TASK TO COMPLETE> Express the material as a JSON list of strings, one per line, with blank lines left out. Begin at the line that contains "will (x=107, y=196)." and continue through the end of the material.

INPUT DATA>
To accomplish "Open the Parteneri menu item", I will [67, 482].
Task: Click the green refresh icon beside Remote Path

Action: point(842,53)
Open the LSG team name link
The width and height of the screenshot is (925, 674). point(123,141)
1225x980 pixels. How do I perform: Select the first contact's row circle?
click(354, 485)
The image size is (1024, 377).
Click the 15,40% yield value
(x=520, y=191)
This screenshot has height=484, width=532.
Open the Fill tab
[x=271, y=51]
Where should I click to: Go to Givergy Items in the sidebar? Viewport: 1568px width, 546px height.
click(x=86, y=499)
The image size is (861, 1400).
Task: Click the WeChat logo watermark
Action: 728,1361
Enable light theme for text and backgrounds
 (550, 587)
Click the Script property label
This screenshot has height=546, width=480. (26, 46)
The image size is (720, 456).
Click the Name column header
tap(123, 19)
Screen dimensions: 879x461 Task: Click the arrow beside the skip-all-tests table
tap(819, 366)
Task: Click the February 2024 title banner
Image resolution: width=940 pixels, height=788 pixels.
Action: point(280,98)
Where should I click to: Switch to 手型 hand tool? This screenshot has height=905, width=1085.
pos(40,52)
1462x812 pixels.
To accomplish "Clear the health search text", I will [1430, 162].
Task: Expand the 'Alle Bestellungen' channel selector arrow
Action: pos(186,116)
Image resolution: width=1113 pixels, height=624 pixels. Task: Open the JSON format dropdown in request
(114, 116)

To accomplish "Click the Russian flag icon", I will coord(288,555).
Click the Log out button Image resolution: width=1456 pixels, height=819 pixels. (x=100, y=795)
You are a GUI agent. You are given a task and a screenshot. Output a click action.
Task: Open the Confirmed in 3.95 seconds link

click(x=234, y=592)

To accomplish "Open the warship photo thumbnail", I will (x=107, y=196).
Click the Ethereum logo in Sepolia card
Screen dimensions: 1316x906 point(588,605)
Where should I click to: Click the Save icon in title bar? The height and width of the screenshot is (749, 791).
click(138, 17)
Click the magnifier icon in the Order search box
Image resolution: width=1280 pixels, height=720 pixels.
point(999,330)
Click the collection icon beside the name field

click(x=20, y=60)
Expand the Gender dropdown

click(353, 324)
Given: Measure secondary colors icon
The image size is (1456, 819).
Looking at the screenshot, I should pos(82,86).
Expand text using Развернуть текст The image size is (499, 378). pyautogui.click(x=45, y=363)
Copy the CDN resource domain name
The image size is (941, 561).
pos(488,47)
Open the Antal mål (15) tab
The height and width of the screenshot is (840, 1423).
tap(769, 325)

OUTPUT BELOW>
[
  "To accomplish \"Open the warship photo thumbnail\", I will (x=107, y=196).",
  "Click the Ethereum logo in Sepolia card",
  "Screen dimensions: 1316x906 point(588,605)",
  "Where should I click to: Click the Save icon in title bar? The height and width of the screenshot is (749, 791).",
  "click(138, 17)",
  "Click the magnifier icon in the Order search box",
  "Image resolution: width=1280 pixels, height=720 pixels.",
  "point(999,330)",
  "Click the collection icon beside the name field",
  "click(x=20, y=60)",
  "Expand the Gender dropdown",
  "click(353, 324)",
  "Given: Measure secondary colors icon",
  "The image size is (1456, 819).",
  "Looking at the screenshot, I should pos(82,86).",
  "Expand text using Развернуть текст The image size is (499, 378). pyautogui.click(x=45, y=363)",
  "Copy the CDN resource domain name",
  "The image size is (941, 561).",
  "pos(488,47)",
  "Open the Antal mål (15) tab",
  "The height and width of the screenshot is (840, 1423).",
  "tap(769, 325)"
]